From the NCSE:
John Freshwater’s legal challenge to the decision to terminate his employment as a middle school science teacher in Mount Vernon, Ohio, was defeated again, on March 5, 2012, when Ohio’s Fifth District Court of Appeals upheld (PDF) a lower court’s rejection of his challenge. It is still open to Freshwater to appeal the decision to the Supreme Court of Ohio, however, so the case — which ultimately stems from a complaint against Freshwater lodged in 2008 — may continue to linger in the Ohio court system.

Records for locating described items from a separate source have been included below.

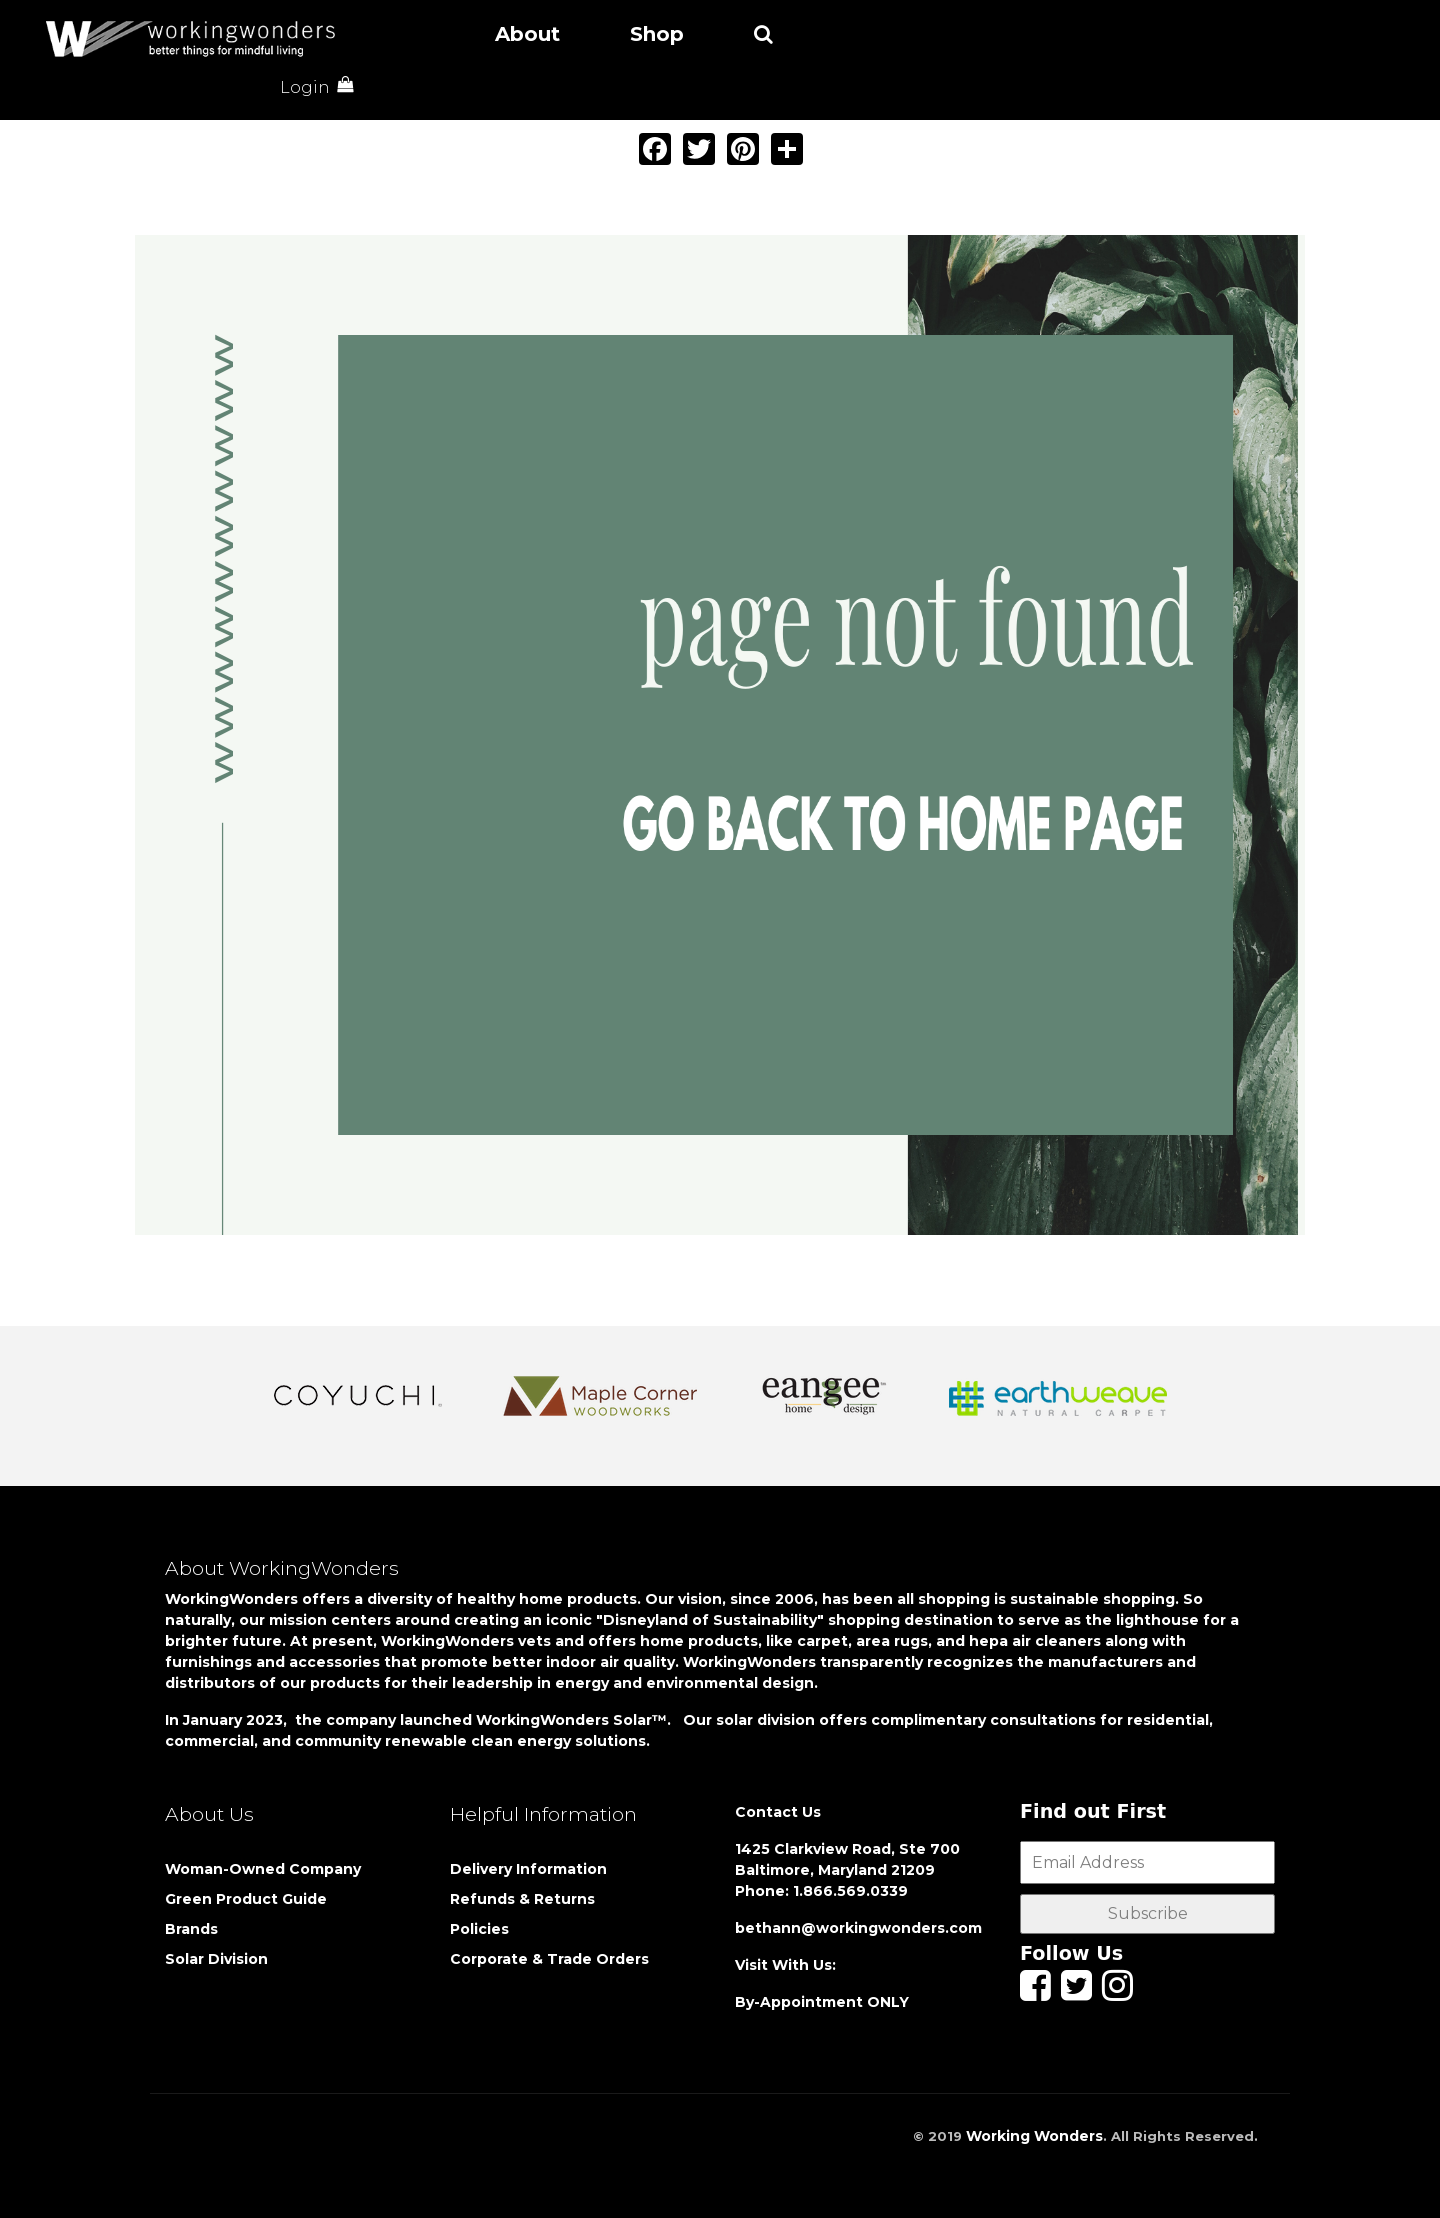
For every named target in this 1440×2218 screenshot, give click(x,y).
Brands (191, 1929)
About (527, 34)
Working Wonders (1034, 2136)
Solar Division (218, 1959)
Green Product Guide (246, 1899)
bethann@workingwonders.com (858, 1928)
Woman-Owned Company (263, 1869)
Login (305, 87)
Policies (479, 1929)
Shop (657, 34)
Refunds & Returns (522, 1899)
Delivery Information (528, 1869)
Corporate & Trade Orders (549, 1959)
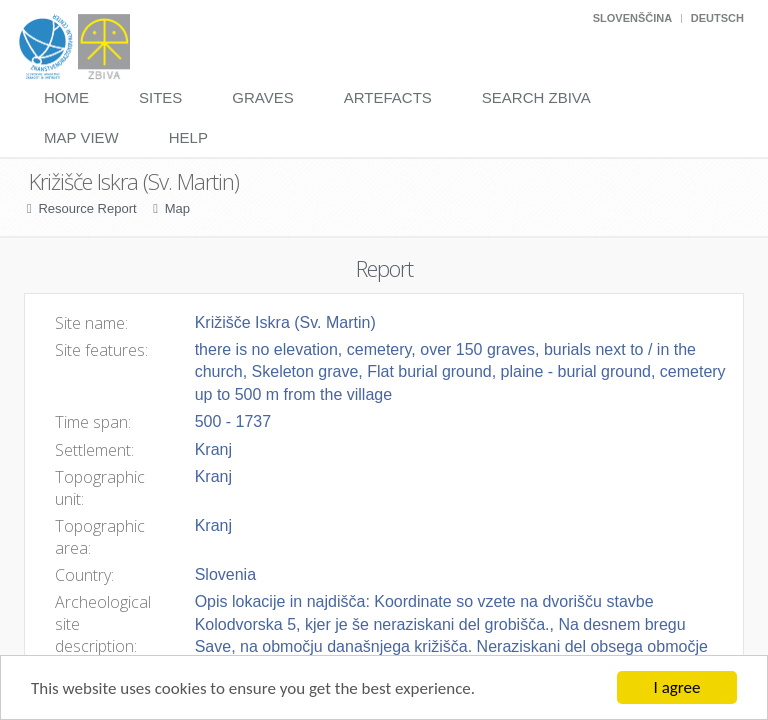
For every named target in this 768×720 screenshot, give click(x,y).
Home (66, 97)
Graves (262, 97)
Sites (160, 97)
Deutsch (717, 18)
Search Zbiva (536, 97)
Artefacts (388, 97)
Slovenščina (632, 18)
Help (188, 137)
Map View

In 2008, a local family accused Freshwater of engaging in inappropriate religious activity — including teaching creationism — and sued Freshwater and the district. The Mount Vernon City School Board then voted to begin proceedings to terminate his employment. After thorough administrative hearings that proceeded over two years and involved more than eighty witnesses, the referee presiding over the hearings issued his recommendation that the board terminate Freshwater’s employment with the district, and the board voted to do so in January 2011.
Freshwater challenged his termination in the Knox County Court of Common Pleas in February 2011, but the court found “there is clear and convincing evidence to support the Board of Education’s termination of Freshwater’s contract(s) for good and just cause.” Freshwater then appealed the decision to Ohio’s Fifth District Court of Appeals in December 2011. NCSE filed a friend-of-the-court brief (PDF) with the appellate court, arguing that Freshwater’s materials and methods concerning evolution “have no basis in science and serve no pedagogical purpose.”
Documents relevant to Freshwater’s termination and the subsequent court case are available on NCSE’s website. Extensive blog coverage of the Freshwater saga, including Richard B. Hoppe’s day-by-day account of Freshwater’s termination hearing, is available at The Panda’s Thumb blog; search for “Freshwater”. Hoppe also recently contributed “Dover Comes to Ohio” (PDF) — a detailed account from a local observer of the whole fracas, from the precipitating incident to Freshwater’s appeal — to Reports of the National Center for Science Education 32:1.